Stryker walked the walls in the hour or two after midnight.

He paced alone, his hand twisting around the shark-skin sword grip, tension tightening every muscle. His mind, it seemed, had been consigned to an invisible rack, where it had been stretched to breaking point. They had hidden Nobbs’ body in the cellar of Skaithlocke’s temporary residence, a pathetic bundle of rags and limp flesh stuffed face down in a barrel. It would be found before long, but neither man could think beyond their immediate futures. They spoke instead of the daring soldiers they had fought with and against, of the things they had seen and the tribulations they had suffered and survived. They remembered poor John, of course, toasted his memory. Finally, though, Stryker had had to depart, for he was due to take part in the next instalment in Massie’s schedule of disruption and audacity. He had left the man he revered above all others staring at the walls as he continued his obsessive plotting. And now Stryker paced because he needed the fresh air, and because he knew he must put space between himself and the troubled colonel; because he needed to consider his next move.

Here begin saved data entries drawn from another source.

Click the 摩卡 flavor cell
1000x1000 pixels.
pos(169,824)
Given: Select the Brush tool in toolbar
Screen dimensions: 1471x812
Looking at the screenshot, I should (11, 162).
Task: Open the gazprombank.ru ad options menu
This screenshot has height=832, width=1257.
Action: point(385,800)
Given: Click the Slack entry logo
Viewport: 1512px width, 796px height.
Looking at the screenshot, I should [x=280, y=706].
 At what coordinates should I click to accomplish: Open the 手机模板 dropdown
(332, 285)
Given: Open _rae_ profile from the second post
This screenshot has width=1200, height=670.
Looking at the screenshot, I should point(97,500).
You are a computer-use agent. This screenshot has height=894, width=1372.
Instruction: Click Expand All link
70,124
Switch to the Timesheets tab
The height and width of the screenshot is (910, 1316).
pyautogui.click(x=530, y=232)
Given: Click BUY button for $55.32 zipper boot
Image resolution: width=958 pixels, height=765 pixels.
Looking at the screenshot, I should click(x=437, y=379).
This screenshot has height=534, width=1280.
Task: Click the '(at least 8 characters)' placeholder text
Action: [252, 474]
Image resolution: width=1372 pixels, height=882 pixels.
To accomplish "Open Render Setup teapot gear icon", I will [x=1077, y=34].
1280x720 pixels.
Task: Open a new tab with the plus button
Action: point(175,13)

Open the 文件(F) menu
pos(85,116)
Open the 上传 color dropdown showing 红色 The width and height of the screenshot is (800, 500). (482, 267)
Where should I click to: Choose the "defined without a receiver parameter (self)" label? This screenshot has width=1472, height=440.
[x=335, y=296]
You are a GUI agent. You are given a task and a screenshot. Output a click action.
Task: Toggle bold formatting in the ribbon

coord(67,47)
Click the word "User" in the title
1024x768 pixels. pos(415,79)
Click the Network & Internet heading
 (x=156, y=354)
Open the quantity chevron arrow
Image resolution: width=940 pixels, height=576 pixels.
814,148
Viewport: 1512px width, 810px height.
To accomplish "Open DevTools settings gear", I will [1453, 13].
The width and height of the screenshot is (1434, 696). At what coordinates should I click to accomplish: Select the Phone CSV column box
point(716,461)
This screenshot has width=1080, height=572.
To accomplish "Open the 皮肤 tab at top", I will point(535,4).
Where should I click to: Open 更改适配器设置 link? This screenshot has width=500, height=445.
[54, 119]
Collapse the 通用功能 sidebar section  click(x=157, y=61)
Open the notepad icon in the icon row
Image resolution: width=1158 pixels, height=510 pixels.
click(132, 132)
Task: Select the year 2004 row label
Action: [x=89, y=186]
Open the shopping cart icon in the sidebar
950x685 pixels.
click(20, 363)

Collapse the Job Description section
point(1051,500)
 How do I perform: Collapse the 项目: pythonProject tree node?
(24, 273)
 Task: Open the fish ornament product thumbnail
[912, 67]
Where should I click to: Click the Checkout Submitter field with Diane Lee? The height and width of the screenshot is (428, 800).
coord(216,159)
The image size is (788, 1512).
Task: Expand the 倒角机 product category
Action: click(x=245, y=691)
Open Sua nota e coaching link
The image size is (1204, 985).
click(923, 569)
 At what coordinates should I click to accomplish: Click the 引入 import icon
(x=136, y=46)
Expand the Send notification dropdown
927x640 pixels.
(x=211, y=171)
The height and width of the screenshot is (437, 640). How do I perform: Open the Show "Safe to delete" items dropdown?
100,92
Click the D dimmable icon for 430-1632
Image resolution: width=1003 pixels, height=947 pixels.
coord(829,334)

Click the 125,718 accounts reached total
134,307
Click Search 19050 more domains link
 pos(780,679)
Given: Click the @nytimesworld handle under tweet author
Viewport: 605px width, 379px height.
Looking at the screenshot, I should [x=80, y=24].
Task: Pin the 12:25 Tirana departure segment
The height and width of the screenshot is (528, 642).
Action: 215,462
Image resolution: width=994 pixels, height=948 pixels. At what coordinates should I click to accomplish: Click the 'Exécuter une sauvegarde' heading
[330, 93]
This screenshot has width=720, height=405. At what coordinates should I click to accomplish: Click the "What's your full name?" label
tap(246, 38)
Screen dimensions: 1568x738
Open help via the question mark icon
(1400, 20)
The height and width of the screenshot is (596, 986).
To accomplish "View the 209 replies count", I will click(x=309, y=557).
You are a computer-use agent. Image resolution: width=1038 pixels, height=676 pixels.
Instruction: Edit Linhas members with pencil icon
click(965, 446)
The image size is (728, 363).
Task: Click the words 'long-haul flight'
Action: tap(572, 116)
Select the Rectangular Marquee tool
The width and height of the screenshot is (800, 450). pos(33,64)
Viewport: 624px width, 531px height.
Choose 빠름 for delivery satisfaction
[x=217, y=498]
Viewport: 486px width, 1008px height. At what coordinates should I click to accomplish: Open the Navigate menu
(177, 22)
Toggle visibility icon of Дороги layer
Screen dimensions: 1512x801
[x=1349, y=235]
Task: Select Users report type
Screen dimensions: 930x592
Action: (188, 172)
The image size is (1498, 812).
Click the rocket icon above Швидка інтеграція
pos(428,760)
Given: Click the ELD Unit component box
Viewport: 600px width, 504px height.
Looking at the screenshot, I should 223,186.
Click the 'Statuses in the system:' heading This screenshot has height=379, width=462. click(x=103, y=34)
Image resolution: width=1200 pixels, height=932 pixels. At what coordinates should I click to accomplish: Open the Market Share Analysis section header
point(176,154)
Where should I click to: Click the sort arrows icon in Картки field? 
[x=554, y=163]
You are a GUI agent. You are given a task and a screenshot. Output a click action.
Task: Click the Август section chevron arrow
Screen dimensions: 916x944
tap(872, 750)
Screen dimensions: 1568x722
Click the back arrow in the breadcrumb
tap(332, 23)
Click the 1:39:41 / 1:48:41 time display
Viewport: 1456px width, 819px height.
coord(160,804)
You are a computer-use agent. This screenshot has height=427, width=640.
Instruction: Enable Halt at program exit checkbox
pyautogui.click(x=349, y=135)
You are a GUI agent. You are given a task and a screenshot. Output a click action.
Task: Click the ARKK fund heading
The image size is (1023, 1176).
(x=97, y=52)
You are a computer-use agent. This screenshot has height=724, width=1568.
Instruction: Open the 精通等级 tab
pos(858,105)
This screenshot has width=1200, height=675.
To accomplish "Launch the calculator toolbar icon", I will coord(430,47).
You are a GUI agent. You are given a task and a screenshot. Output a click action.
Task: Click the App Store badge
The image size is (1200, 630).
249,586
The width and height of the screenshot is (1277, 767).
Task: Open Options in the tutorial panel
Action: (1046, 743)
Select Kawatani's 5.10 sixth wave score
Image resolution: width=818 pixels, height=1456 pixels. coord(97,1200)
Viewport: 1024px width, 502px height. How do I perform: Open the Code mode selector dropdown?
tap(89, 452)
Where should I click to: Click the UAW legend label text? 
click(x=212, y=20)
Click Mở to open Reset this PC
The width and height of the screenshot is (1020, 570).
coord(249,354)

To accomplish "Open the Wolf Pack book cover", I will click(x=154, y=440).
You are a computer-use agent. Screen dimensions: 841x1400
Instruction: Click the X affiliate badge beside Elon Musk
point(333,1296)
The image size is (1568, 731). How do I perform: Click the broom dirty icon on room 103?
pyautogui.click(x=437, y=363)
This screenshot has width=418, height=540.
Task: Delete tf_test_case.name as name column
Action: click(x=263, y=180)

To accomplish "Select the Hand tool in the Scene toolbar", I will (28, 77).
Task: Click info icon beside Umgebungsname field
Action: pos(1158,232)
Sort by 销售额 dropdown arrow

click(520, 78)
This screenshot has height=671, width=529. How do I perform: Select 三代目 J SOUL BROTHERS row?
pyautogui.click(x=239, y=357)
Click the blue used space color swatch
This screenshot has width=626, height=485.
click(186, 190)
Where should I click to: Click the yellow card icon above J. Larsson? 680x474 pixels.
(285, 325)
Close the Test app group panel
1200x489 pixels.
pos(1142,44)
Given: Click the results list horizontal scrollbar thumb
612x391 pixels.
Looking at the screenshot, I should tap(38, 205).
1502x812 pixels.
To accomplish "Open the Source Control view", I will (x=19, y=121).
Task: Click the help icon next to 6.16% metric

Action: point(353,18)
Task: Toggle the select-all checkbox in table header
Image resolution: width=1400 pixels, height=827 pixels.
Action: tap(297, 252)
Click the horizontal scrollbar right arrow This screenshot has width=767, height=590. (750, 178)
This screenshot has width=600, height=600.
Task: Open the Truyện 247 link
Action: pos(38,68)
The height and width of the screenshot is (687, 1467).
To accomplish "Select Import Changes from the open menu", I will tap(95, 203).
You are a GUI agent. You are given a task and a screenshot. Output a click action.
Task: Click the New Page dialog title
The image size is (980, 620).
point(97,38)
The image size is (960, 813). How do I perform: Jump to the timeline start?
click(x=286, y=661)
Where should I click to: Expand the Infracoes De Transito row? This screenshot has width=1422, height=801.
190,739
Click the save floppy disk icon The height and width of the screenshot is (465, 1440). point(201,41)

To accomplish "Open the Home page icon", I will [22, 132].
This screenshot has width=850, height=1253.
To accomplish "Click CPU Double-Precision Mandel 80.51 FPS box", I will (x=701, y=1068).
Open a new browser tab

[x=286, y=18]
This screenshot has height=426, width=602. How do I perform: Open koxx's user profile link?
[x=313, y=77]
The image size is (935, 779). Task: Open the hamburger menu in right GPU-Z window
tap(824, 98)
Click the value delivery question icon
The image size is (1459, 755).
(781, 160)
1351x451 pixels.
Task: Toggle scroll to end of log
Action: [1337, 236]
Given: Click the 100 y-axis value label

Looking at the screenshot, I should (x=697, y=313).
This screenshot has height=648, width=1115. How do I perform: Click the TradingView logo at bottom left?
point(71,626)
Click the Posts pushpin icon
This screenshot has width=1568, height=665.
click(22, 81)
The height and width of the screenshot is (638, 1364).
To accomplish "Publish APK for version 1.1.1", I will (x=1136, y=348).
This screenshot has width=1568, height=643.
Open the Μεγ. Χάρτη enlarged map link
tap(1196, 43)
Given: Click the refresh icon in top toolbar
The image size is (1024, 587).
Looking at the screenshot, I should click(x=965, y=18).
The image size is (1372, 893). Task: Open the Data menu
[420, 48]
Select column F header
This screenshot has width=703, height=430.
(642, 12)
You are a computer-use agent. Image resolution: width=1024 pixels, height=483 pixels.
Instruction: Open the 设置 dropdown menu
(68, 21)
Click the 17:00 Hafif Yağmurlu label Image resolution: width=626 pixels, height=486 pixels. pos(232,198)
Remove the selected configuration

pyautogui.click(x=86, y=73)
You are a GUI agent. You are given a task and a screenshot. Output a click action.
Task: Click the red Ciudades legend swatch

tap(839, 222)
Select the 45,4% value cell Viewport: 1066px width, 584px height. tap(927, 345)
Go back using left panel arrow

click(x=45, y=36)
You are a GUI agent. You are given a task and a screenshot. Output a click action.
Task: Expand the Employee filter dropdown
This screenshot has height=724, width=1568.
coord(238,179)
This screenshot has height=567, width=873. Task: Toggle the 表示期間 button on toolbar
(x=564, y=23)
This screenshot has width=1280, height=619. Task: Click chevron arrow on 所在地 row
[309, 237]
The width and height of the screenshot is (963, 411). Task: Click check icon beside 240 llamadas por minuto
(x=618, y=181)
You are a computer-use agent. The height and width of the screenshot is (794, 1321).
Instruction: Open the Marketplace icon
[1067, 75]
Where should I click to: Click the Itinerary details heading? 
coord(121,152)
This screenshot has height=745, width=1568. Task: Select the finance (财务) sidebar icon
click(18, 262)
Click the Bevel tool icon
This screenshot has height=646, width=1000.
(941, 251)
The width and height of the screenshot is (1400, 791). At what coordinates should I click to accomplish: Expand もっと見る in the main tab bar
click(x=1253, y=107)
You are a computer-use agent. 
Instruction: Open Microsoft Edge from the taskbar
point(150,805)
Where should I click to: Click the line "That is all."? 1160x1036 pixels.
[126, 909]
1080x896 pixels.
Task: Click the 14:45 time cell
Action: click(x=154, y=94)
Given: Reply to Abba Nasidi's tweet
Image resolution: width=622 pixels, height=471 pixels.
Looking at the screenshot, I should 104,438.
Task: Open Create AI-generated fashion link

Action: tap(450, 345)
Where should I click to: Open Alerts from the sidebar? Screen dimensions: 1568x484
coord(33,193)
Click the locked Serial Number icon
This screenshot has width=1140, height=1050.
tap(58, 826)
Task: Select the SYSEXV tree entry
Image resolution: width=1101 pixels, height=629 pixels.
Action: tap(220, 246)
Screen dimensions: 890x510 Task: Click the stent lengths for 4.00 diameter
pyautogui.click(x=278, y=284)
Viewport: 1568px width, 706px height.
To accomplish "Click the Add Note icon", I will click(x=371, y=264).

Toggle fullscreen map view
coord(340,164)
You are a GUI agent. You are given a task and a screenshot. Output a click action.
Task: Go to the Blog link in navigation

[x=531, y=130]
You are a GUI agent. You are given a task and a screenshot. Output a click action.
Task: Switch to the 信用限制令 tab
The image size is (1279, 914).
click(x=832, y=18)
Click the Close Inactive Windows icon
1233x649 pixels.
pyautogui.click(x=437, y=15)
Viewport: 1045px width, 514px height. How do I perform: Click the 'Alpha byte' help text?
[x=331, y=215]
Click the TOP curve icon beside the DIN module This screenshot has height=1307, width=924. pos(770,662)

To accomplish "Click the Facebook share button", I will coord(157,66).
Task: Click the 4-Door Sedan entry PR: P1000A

He crossed Friar’s Orchard and made his way towards the East Gate. Moving beyond the ancient city entrance, he continued towards the earthworks around Whitefriars Barn at the corner of the old section of medieval fortifications. Adjacent to those works was a terrace of single-storey wooden huts, all pressed together and rotting as one. He scanned them quickly as he skirted the hovels, looking to see what life still remained in this part of the city. Nothing stirred. Perhaps the locals had had the good sense to leave, given the crumbling buildings’ proximity to the battered walls.

When he turned, the man behind him was so startled that he did not even try to hide. Instead, he stood stock still, seemingly frozen to the debris-strewn road. ‘Captain.’

Stryker nodded. ‘James Buck.’

‘Surprised to see me?’

‘Surprised to see a clerk abroad at this time.’ He raised his brow. ‘Surprised to see that you’re spying on me.’

Buck’s perpetually sad eyes creased at the corners. ‘Not spying, sir.’

‘Then why do you follow me? Incidentally,’ he added, ‘you are not very good at it. I’ve been listening to your heavy feet since Friar’s Orchard.’

‘You were at the quarters of Mister Skaithlocke, were you not?’ Buck asked. ‘The governor’s advisor.’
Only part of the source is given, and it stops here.